US manufacturing sector slips into contraction again

03 December 2012 16:21  [Source: ICIS news]

WASHINGTON (ICIS)--The US manufacturing sector slipped into decline in November, a key production survey report said on Monday, with chemical and plastics producers among a range of industries showing contraction.

The decline in overall US manufacturing last month marked the fourth downturn in the last six months.

In its monthly report on the nation’s manufacturing sector, the Institute for Supply Management (ISM) said that its closely watched purchasing managers index (PMI) fell to 49.5% last month from the October reading of 51.7%.

The new contraction in manufacturing follows a two-month gain in September and October and the three-month slump in June, July and August when the index was below 50%.

The purchasing managers index is a composite of supplier responses to the institute’s survey on 10 different business performance measures in 18 major manufacturing industries.

A PMI reading at or above 50% indicates that the nation’s crucial manufacturing sector is expanding.

The mid-year period of contraction was the first downturn in production since the end of the recession in June 2009. 

Economists had hoped that the mid-year manufacturing slump had been ended with the PMI gains in September and October.

ISM survey director Bradley Holcomb said that the new contraction was attributed to slowing demand and continuing concern among manufacturers “over how and when the fiscal cliff issue will be resolved”.

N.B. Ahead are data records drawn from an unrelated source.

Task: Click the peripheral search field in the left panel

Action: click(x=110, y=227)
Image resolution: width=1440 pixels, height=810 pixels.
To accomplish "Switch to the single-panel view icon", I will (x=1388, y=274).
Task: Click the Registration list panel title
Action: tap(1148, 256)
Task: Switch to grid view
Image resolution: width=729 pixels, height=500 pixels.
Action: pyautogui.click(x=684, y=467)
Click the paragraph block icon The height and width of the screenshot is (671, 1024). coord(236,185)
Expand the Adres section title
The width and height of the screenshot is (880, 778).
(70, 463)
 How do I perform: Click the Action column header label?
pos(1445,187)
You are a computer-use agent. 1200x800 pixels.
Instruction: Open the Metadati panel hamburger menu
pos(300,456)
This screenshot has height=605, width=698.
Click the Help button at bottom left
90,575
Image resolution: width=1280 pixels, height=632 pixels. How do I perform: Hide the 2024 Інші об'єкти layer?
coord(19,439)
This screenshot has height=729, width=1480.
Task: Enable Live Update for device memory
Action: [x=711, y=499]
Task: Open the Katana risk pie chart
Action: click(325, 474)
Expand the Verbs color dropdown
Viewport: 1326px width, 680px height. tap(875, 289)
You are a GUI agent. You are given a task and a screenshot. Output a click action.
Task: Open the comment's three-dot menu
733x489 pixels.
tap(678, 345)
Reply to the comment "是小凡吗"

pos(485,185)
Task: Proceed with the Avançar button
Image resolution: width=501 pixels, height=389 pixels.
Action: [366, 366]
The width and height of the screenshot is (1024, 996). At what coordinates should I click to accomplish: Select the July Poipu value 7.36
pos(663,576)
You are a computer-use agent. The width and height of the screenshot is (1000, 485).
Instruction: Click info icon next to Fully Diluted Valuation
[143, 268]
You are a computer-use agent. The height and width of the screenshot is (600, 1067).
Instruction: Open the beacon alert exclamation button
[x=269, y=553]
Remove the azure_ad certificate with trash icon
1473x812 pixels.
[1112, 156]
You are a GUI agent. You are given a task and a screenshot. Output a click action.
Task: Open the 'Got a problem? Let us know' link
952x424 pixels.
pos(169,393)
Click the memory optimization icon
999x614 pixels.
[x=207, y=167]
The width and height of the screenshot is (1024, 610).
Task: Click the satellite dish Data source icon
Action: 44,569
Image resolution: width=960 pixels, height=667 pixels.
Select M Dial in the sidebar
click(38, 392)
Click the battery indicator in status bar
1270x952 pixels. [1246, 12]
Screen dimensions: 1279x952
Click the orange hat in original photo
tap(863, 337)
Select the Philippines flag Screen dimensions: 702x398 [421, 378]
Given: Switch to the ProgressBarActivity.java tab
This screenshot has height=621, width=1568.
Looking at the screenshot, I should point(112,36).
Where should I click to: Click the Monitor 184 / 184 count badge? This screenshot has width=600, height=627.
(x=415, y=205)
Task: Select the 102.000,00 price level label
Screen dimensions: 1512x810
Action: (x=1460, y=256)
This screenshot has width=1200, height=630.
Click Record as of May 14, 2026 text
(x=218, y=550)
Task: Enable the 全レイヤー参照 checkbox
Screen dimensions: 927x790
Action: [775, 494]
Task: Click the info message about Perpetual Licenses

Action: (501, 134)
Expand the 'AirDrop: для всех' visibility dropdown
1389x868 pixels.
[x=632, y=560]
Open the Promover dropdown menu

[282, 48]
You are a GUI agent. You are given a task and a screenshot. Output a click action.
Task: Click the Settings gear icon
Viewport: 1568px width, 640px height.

The so-called fiscal cliff is a combination of automatic income tax increases and cuts in federal government spending that will kick in on 1 January, unless Congress and the White House can agree on terms to lessen the blow.

Economists estimate that if the tax increases and spending cuts take force, some $800bn (€616bn) will be taken out of the US economy and probably result in a new recession in the first half of 2013.

Holcomb said that among the ten business performance areas measured by the survey, there were declines in new orders, order backlogs, hiring, inventories, prices and exports.

An unidentified chemicals industry executive was quoted as saying that “Global economic uncertainty still seems to be sticking around.” The official said global uncertainty “is not making things better from a demand standpoint”.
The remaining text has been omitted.